Hacker News new | ask | show | jobs
by gregjor 927 days ago
The programming profession defies parody. First isOdd and leftPad, now this.

Seriously, if you can't install redis or something just like it, or just store a map as JSON in a file and read that, you can't call yourself a programmer.

1 comments

Hi, as a solo developer, I often need to save data through serverless functions. I'm not looking to set up and pay for a database, nor do I want to install an SDK and use NoSQL cloud services, especially for straightforward use cases like for ex "cron" scripts. I was searching for a simple and direct API call.

The concept of 'storing a map as JSON' in a serverless context usually translates to saving or reading a file in a bucket, like S3 or GCS, but then again, this brings us back to waste time installing and managing an SDK.

Got your point, and for larger projects, a more structured approach definitely makes sense. However, I often find myself needing something like this, so I went ahead and built it.

To each their own, I guess. I don't see how "serverless" makes any sense when you can set up a cloud instance for a few dollars a month, or free on AWS/GCP/Aurora with their free tiers.
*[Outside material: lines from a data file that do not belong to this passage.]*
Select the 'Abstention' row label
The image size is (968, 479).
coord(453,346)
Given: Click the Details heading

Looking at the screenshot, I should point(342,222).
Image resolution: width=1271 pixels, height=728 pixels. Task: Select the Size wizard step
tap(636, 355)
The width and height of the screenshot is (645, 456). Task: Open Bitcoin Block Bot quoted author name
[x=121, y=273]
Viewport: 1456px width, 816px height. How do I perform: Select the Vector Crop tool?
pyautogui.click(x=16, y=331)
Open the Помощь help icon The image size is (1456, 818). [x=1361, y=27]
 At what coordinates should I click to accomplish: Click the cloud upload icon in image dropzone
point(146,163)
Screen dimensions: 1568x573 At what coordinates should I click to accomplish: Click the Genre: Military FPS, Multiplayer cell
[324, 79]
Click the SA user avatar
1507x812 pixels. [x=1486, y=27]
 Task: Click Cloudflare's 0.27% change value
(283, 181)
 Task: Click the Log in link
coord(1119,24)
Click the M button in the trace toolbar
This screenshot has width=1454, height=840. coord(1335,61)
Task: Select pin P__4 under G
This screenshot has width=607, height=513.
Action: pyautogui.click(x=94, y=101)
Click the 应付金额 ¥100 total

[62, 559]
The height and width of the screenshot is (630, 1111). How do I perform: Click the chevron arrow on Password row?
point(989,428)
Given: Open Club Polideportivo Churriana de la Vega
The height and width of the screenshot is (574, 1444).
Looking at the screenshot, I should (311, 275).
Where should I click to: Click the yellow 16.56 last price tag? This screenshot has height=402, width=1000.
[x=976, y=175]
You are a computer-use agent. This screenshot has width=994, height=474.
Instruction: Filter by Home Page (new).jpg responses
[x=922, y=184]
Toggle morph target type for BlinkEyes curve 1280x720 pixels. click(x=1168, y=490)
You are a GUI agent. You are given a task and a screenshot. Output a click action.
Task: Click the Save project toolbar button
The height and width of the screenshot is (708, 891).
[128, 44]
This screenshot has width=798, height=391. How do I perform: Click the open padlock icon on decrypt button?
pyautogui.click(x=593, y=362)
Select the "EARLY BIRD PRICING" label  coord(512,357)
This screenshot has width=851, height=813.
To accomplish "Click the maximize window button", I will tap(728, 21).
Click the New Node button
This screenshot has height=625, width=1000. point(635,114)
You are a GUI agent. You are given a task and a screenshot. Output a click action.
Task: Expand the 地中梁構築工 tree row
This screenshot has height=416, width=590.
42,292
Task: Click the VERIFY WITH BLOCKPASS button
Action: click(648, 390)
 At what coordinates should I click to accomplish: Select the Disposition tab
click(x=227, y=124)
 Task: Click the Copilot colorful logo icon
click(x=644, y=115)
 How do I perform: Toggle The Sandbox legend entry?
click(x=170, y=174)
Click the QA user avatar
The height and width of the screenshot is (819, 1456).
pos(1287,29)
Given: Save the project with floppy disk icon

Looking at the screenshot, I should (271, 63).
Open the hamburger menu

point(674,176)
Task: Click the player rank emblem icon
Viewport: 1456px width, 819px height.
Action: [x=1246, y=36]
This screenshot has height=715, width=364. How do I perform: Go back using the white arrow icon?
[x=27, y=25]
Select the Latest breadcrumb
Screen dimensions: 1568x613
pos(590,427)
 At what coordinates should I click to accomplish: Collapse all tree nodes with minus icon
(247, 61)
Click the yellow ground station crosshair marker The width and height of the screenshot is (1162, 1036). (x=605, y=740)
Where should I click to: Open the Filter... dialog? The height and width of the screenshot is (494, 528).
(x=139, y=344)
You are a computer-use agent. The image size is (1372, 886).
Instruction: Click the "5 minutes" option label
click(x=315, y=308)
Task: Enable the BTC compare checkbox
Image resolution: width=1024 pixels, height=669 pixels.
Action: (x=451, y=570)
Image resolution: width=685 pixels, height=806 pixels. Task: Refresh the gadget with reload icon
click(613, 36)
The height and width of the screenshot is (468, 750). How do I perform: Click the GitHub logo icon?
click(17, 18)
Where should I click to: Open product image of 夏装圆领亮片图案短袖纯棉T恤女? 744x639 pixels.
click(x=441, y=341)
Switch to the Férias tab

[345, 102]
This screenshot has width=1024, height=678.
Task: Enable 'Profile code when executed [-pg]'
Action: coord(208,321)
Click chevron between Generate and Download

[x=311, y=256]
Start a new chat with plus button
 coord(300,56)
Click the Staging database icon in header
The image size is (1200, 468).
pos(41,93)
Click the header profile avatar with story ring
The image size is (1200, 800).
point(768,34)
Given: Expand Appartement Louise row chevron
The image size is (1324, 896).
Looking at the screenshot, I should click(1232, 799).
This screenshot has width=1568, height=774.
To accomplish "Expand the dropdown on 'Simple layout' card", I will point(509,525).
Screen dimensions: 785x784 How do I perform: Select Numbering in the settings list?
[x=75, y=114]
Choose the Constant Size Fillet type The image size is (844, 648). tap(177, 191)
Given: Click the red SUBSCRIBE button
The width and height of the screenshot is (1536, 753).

If you have even a tiny Raspberry Pi-scale cloud server you can serve APIs or web pages and store JSON files or run SQLite or Redis. And you will pay the same $0 - $7/mo regardless of API requests, unlike the serverless model where cost scales directly with traffic (leading to unpredictable bills every month).

I get that not everyone wants to install packages and SDKs or look up the two or three lines of code needed to save a file to S3. But if you do need real data storage, or everything a real server can provide, I think it's good to know how to do that. I think starting with serverless is like starting with instant microwave meals -- you get stuck with low-quality and high-cost food and never learn how to cook.